Penelope Cruz and Woody Allen photographed by Annie Leibovitz for Vanity Fair
Woody Allen famously loves women. But as the historic record would show, his relationship to them in life is a bit more complicated. Likewise, his depiction of them on screen—whether neurotic or smoldering—is also fraught.
It could be argued that Allen’s female characters are women you love in spite of who they are (not because of who they are) and yet, the most interesting, beautiful actresses want to work with him. For who else could write the astonishing line, “Talent? I’m not talking about talent. Geeeenius. I said geeenius!” which, when uttered by an emotionally explosive Penelope Cruz, wins an Oscar. And this morning, Hollywood’s newest gem, India model/actress Freida Pinto (“Slumdog Millionaire”) signed on to Allen’s next film alongside Naomi Watts.
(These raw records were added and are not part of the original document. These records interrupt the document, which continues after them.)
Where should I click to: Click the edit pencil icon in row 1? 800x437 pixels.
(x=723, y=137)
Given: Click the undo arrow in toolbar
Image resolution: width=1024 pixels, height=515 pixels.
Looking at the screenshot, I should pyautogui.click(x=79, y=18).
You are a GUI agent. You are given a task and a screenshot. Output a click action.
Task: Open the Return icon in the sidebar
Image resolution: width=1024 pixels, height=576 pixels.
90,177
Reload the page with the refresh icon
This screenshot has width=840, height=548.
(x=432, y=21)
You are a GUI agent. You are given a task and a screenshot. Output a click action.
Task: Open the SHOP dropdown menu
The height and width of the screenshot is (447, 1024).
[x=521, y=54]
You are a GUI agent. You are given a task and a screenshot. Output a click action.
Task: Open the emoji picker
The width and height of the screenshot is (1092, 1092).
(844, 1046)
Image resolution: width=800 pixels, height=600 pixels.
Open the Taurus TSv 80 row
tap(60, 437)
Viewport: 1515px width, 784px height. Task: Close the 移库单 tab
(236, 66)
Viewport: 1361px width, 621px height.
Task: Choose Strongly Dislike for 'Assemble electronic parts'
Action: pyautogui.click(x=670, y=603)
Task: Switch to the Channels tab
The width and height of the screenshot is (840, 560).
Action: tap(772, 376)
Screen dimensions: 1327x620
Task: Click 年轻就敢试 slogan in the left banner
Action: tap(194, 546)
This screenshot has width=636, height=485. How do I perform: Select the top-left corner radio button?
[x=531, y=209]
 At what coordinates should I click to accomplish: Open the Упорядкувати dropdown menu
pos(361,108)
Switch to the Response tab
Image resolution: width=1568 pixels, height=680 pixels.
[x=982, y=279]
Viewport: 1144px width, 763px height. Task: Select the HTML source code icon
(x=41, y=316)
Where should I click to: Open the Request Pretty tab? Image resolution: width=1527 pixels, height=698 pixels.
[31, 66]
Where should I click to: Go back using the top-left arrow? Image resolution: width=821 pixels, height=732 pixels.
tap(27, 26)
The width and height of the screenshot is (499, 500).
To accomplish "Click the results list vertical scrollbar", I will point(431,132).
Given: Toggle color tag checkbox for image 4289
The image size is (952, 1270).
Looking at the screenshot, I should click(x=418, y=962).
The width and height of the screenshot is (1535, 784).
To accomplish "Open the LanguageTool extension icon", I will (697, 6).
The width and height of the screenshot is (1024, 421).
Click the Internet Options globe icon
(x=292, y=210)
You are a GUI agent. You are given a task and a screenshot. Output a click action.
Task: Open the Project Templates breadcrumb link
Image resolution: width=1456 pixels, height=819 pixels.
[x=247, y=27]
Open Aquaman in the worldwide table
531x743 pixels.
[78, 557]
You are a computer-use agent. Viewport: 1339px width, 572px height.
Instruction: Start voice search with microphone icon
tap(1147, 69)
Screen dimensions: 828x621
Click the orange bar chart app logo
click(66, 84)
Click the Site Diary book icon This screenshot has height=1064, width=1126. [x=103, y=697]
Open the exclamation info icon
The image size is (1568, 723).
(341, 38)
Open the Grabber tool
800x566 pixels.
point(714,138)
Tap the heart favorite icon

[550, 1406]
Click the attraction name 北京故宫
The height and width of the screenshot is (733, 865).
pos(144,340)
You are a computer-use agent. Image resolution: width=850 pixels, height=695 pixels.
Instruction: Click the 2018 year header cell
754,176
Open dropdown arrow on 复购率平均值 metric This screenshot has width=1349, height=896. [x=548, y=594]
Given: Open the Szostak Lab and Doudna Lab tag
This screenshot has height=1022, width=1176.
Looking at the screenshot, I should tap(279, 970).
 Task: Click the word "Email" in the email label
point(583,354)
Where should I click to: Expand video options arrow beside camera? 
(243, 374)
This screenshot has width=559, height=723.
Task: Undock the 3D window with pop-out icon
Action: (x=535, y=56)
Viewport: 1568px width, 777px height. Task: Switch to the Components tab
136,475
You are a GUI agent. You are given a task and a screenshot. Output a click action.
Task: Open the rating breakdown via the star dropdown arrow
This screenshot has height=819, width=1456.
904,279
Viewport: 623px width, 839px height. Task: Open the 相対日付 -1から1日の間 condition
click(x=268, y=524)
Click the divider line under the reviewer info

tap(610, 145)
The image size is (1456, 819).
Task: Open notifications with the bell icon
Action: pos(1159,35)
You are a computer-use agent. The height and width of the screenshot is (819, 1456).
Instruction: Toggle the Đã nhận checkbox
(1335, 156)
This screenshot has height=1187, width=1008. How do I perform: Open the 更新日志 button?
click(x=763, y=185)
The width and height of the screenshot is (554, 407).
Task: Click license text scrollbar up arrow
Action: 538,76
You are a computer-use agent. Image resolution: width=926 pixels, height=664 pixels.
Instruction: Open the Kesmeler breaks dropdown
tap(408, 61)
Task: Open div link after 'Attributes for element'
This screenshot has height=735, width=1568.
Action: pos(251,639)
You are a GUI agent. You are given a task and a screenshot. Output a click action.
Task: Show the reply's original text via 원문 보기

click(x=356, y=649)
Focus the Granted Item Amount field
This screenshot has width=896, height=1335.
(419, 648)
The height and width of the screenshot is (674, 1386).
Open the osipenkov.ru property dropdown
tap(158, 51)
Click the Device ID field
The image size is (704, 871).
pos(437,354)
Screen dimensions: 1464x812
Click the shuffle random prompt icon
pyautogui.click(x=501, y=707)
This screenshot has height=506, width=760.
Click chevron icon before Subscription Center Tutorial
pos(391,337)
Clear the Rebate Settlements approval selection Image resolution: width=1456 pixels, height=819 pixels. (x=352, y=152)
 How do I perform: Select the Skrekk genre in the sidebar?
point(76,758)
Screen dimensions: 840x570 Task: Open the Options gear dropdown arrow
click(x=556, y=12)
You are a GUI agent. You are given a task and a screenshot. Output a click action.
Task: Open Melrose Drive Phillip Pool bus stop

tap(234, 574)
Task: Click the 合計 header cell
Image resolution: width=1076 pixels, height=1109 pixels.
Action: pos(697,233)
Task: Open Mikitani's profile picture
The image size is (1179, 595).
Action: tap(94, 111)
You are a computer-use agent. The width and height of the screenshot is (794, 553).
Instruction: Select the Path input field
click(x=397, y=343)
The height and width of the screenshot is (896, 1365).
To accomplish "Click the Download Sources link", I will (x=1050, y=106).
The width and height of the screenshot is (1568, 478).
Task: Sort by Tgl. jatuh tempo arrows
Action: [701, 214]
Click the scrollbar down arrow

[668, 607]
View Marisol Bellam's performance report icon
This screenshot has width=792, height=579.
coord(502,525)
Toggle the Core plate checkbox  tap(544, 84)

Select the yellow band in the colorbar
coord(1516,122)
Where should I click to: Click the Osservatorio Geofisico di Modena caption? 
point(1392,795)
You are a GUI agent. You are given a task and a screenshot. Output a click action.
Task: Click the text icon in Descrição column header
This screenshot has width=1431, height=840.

Does this mean Scarlett Johansson is getting dumped? With Woody Allen, it never ends well, says Vanity Fair:
The archetypal Woody woman might be the over-educated, over-therapized yammerer—exemplified by Diane Keaton’s characters in Annie Hall and Manhattan—but another type of woman has also recurred in his work: the smoldering, emotionally volatile knockout. Think of Charlotte Rampling in Stardust Memories, Scarlett Johansson in Match Point, or, from Allen’s masterful short story “Retribution,” the Wasp goddess Connie Chasen, possessed of a “lewd, humid eroticism” and a body “the envy of a Vogue model.” In Vicky Cristina Barcelona, Cruz takes on this assignment and then some—throwing in bits of Béatrice Dalle in Betty Blue and Emmanuelle Seigner in Bitter Moon for good measure. As María Elena, the tousled, pouty, impossibly sexy ex-wife of Javier Bardem’s painter character, Cruz is a whirlwind of carnality and psychosis. “You are de meesing ingredient,” she tells her ex’s new lover, an American naïf played by Johansson. “I get thees warm feeling when I hear you both locked in passion every night.” With Allen pulling the strings, you just know it’s not going to end well.